• Your instructions: How many lines below contain the string "Printed"? Reply with the figure and no further words.

════

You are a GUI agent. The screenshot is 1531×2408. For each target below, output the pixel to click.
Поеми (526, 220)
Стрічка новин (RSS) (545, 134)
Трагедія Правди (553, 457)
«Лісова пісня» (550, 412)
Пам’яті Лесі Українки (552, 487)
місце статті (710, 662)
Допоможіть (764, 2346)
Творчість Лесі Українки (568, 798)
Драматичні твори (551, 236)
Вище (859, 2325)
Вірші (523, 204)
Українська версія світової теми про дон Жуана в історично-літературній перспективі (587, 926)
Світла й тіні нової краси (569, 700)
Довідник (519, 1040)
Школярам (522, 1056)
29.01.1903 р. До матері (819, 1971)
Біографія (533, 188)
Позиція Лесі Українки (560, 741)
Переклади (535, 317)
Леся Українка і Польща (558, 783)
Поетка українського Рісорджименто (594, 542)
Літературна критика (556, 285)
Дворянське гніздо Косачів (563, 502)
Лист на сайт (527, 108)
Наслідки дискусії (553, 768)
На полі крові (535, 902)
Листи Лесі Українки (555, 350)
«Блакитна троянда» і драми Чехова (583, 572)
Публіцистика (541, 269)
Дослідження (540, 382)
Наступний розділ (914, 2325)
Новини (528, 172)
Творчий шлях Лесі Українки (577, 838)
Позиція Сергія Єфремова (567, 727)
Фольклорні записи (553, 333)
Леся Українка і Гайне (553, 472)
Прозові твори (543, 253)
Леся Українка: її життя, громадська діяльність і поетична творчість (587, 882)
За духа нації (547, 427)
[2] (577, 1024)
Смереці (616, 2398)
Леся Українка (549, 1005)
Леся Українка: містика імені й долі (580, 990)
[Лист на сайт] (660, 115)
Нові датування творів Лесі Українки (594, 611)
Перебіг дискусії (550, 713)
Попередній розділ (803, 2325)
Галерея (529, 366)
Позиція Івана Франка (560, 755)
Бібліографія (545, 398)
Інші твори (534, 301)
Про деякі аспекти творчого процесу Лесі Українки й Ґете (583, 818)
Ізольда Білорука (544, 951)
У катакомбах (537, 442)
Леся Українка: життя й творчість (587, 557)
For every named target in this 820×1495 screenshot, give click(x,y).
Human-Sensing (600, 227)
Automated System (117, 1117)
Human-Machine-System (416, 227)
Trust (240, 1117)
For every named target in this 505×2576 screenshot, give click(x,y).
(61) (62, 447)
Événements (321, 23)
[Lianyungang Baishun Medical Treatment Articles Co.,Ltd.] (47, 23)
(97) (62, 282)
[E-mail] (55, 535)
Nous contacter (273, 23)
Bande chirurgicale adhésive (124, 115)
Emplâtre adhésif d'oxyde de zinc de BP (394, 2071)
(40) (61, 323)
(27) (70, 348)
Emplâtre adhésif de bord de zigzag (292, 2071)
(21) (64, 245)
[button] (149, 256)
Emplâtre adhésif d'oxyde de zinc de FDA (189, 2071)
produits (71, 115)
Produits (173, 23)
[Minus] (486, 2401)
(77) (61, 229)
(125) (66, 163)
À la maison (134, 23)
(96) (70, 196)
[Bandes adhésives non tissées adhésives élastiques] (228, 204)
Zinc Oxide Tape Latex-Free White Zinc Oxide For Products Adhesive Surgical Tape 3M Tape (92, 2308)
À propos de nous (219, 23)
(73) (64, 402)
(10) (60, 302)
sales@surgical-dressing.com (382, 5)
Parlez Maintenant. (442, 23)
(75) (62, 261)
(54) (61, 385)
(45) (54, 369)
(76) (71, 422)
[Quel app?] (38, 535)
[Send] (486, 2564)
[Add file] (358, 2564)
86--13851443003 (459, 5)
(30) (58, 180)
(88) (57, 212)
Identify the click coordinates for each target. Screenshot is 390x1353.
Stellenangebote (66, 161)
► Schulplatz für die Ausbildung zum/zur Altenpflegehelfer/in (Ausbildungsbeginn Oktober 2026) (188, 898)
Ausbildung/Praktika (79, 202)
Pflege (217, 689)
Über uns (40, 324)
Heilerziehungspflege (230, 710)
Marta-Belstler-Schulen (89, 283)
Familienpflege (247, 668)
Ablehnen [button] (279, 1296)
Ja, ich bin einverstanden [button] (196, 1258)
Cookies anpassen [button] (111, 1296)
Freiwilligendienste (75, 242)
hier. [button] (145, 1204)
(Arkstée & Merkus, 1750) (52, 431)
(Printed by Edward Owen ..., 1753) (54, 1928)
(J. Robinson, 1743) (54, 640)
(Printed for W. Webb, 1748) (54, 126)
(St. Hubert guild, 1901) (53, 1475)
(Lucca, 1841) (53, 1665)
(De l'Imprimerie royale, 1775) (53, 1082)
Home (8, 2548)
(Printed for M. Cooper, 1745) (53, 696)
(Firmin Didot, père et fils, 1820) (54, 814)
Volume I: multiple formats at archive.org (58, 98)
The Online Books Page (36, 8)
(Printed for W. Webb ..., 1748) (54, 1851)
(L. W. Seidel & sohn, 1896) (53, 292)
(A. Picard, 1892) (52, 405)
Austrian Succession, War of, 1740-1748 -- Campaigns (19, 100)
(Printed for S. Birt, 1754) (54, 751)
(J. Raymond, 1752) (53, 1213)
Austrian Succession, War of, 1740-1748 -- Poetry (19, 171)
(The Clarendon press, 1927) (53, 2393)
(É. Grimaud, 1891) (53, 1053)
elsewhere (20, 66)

════

• Completed task: 5